Peter Itin, a dermatologist at the University Hospital in Basel, Switzerland, where the phenomenon is being studied, is credited with naming it.
Itin and his colleagues, including Eli Sprecher, a dermatologist at the Tel Aviv Sourasky Medical Center in Israel, identified a defective gene, SMARCAD1, as the cause of the rare condition.
Their discovery was confirmed when it was determined that the gene was detected in the genetic code of fingerprintless members of a family in Switzerland, but not in the other family members with normal fingerprints. The findings were published last month in the American Journal of Human Genetics.

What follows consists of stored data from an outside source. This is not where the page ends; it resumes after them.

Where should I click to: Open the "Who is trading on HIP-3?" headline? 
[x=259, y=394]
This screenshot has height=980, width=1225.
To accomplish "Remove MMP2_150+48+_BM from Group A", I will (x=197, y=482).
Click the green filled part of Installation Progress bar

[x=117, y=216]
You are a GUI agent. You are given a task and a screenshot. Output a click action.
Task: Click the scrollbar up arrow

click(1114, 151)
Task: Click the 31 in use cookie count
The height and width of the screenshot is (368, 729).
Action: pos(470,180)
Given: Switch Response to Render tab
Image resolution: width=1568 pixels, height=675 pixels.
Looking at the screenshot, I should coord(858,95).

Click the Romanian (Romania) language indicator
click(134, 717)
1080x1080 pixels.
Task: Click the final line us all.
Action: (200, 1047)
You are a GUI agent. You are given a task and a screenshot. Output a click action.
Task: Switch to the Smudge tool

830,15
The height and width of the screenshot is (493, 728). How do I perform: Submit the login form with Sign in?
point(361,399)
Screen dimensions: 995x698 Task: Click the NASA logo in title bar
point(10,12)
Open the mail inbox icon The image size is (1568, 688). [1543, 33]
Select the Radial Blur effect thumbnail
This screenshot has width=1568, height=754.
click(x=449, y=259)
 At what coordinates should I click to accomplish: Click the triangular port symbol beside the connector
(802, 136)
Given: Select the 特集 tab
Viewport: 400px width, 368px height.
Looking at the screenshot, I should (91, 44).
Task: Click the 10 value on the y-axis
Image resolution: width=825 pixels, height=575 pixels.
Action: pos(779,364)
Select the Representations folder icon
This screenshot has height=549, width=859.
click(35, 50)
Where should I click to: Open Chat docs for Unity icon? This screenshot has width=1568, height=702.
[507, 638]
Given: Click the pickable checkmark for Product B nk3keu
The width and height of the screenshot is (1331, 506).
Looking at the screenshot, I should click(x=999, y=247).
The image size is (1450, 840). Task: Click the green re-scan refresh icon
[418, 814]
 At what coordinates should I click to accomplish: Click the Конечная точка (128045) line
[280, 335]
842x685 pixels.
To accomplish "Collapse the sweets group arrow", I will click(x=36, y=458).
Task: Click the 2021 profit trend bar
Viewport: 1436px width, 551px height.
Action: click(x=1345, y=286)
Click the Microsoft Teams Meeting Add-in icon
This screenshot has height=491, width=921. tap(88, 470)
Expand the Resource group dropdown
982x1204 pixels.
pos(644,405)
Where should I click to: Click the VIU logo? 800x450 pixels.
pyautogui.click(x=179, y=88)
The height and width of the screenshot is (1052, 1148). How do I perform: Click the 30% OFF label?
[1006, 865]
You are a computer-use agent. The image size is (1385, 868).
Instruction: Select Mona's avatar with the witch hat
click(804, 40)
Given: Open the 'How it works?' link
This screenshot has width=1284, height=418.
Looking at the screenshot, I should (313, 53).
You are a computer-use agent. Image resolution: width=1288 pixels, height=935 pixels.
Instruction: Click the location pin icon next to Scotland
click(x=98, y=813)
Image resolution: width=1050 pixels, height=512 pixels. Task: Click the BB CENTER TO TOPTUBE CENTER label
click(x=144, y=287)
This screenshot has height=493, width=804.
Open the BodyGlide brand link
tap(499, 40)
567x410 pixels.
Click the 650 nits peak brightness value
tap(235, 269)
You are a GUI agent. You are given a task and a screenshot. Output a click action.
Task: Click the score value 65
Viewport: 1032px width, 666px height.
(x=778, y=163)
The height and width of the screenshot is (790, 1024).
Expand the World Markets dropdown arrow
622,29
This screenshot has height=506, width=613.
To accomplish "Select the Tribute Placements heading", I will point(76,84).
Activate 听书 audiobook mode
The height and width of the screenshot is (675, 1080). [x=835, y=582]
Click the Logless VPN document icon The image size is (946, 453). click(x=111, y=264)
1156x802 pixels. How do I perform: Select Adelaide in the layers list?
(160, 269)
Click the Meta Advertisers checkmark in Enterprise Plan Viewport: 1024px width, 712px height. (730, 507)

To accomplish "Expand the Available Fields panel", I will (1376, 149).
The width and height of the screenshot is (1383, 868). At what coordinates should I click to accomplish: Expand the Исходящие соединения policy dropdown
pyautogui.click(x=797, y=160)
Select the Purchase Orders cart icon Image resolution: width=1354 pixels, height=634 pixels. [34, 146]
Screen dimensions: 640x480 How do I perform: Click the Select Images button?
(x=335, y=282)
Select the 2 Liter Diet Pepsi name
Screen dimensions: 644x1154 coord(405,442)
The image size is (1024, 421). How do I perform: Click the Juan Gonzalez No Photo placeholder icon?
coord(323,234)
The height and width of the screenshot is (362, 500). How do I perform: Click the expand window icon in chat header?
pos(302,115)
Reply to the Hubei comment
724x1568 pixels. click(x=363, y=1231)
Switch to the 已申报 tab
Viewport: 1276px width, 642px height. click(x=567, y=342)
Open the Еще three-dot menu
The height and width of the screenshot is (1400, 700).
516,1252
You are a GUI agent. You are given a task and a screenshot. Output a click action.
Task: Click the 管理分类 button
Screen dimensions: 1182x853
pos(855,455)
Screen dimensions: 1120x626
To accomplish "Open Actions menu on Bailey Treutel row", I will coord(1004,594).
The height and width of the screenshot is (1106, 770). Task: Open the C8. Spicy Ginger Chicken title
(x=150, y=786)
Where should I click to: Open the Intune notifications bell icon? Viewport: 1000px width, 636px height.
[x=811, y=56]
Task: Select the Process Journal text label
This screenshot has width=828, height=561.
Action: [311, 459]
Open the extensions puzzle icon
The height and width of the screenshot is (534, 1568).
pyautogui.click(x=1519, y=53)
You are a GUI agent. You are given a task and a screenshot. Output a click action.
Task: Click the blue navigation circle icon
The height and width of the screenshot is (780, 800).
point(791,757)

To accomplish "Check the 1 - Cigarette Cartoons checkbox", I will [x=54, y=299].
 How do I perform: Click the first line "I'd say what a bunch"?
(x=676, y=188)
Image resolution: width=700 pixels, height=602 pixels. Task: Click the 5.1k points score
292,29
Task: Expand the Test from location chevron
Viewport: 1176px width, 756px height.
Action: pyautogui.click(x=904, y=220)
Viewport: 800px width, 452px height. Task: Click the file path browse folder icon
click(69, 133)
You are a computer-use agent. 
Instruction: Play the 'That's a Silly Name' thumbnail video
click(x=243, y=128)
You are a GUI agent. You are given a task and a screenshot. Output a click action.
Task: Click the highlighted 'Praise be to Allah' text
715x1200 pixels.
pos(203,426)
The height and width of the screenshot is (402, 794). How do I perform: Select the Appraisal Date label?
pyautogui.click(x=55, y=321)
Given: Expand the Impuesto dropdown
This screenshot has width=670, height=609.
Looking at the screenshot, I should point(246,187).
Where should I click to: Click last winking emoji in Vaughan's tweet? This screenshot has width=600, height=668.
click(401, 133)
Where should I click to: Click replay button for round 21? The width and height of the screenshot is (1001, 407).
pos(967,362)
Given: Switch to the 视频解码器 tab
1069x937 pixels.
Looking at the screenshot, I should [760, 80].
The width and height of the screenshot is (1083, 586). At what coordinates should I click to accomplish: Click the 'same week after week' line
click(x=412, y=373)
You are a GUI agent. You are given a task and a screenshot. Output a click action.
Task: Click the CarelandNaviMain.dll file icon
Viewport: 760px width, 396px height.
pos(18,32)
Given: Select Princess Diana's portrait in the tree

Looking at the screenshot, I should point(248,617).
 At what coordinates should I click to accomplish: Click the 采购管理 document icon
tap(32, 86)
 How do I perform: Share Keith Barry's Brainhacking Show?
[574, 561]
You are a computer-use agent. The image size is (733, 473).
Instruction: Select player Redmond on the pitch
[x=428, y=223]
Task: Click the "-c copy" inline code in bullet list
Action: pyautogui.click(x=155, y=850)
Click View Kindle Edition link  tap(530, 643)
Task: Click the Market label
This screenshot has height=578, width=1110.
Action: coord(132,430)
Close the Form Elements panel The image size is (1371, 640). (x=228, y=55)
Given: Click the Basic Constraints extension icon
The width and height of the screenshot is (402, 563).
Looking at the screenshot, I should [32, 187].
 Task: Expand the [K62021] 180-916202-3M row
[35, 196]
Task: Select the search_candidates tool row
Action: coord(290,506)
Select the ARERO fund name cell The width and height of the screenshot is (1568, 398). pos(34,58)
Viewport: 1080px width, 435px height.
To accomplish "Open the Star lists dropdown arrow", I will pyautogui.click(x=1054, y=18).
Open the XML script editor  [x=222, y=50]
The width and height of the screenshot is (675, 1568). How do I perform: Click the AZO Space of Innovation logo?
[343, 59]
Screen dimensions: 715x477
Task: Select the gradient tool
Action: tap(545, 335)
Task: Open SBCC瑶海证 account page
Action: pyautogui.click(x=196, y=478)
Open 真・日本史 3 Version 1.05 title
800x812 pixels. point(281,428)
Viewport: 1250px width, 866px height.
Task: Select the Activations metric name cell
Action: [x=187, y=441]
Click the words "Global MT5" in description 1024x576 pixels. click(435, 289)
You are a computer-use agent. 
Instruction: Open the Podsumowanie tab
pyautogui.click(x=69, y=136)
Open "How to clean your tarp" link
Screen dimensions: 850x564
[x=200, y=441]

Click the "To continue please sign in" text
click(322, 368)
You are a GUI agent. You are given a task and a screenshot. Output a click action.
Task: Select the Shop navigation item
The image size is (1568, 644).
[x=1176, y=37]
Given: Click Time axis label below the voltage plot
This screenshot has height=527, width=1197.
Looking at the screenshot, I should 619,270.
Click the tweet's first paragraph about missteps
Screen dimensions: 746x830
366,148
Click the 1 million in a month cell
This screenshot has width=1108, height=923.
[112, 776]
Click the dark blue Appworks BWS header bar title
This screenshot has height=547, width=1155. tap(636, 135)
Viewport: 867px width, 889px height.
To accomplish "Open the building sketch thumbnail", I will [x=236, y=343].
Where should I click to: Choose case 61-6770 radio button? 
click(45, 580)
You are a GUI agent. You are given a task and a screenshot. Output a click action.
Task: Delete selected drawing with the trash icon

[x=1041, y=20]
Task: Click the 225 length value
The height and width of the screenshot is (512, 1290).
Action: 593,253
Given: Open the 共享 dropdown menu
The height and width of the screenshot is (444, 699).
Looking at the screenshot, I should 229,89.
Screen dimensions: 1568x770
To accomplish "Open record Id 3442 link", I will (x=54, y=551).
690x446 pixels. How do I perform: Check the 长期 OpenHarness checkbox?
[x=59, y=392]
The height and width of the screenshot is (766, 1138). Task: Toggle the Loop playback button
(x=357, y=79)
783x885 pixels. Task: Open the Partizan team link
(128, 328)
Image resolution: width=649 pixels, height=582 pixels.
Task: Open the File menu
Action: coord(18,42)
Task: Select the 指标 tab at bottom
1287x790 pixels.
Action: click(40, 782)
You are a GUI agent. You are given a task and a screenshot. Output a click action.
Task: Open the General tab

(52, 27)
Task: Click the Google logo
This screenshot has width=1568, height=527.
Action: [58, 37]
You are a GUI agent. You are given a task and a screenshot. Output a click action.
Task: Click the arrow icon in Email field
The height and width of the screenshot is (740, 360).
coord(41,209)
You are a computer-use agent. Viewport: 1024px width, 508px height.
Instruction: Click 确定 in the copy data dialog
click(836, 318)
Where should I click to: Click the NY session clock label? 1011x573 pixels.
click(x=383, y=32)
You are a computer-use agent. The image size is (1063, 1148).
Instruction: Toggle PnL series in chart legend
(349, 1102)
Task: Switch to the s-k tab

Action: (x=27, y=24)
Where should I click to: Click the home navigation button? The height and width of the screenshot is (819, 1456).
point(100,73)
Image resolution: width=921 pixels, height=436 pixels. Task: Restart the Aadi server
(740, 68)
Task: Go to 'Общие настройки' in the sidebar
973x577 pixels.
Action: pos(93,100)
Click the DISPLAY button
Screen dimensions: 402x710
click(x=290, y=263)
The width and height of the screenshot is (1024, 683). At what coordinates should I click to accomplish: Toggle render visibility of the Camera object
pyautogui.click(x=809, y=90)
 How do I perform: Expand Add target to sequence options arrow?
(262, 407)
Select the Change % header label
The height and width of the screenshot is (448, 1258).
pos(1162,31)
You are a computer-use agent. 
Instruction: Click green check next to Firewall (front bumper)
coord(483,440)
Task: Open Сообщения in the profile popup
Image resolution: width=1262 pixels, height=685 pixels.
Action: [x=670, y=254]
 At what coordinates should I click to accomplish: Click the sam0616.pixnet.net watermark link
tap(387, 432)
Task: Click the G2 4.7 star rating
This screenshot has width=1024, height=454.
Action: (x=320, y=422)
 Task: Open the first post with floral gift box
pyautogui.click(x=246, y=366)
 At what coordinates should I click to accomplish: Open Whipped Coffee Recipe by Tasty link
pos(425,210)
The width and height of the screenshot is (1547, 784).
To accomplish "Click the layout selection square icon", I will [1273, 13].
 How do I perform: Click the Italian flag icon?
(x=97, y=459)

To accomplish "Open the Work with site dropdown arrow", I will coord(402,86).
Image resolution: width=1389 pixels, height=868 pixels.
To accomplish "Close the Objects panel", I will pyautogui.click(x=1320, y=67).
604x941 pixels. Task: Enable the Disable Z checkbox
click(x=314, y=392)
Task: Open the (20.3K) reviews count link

In 2007, a Swiss woman from that family in her late 20’s was delayed by a customs agent who could not confirm her identity when she attempted to cross the U. S. border. Although her facial features matched her passport photo. The agents were dumbfounded when they saw she had no fingerprints.
Her family was only one of four ever documented to have adermatoglyphia.
Research into SMARCAD1 is not over. Sprecher’s next step is to try to ascertain the function of SMARCAD1 and how it contributes to the formation of fingerprint patterns, an as yet unsolved mystery.